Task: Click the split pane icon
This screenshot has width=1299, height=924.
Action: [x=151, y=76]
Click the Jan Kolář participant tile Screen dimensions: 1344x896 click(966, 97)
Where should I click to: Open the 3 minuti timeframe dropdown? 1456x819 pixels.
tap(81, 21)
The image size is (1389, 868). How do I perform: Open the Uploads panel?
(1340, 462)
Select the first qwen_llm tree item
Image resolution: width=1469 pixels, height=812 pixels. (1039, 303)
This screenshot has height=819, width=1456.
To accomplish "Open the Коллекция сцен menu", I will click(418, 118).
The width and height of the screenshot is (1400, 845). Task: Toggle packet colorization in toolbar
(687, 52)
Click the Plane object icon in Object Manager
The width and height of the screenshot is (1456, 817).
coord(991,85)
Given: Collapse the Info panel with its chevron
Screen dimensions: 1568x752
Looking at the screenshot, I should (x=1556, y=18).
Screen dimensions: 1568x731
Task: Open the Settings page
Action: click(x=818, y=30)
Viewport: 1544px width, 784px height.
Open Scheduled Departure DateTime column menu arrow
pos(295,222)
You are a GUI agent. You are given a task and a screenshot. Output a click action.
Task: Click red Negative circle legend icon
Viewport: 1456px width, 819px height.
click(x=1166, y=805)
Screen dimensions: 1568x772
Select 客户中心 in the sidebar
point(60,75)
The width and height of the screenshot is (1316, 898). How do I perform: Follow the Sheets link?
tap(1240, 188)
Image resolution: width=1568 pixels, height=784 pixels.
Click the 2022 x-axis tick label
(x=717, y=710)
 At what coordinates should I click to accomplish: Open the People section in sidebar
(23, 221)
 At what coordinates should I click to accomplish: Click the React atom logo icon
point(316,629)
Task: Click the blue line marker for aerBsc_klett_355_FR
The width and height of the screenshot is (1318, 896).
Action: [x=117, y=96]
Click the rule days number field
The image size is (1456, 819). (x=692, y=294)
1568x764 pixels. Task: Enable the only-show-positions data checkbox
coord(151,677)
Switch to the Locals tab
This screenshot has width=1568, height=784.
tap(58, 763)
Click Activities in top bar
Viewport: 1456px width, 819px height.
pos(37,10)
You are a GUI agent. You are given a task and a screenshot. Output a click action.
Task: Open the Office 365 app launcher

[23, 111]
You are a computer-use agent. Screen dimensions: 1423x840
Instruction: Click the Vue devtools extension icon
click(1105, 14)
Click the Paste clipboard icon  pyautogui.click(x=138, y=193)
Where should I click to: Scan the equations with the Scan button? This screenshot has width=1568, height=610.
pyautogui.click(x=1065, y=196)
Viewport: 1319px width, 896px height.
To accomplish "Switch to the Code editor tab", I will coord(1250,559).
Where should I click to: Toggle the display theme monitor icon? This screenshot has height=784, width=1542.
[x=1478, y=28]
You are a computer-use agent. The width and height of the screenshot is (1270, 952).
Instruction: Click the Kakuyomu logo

........

EXERCISE PROMPT:
The expected output is a verbatim retyping of each line from the one with "The width and height of the screenshot is (1318, 896)." to the end of the listing above, with both end lines kept and nothing added.

ANSWER TO THIS PROBLEM:
The width and height of the screenshot is (1318, 896).
Action: [x=117, y=96]
Click the rule days number field
The image size is (1456, 819). (x=692, y=294)
1568x764 pixels. Task: Enable the only-show-positions data checkbox
coord(151,677)
Switch to the Locals tab
This screenshot has width=1568, height=784.
tap(58, 763)
Click Activities in top bar
Viewport: 1456px width, 819px height.
pos(37,10)
You are a GUI agent. You are given a task and a screenshot. Output a click action.
Task: Open the Office 365 app launcher

[23, 111]
You are a computer-use agent. Screen dimensions: 1423x840
Instruction: Click the Vue devtools extension icon
click(1105, 14)
Click the Paste clipboard icon  pyautogui.click(x=138, y=193)
Where should I click to: Scan the equations with the Scan button? This screenshot has width=1568, height=610.
pyautogui.click(x=1065, y=196)
Viewport: 1319px width, 896px height.
To accomplish "Switch to the Code editor tab", I will coord(1250,559).
Where should I click to: Toggle the display theme monitor icon? This screenshot has height=784, width=1542.
[x=1478, y=28]
You are a computer-use agent. The width and height of the screenshot is (1270, 952).
Instruction: Click the Kakuyomu logo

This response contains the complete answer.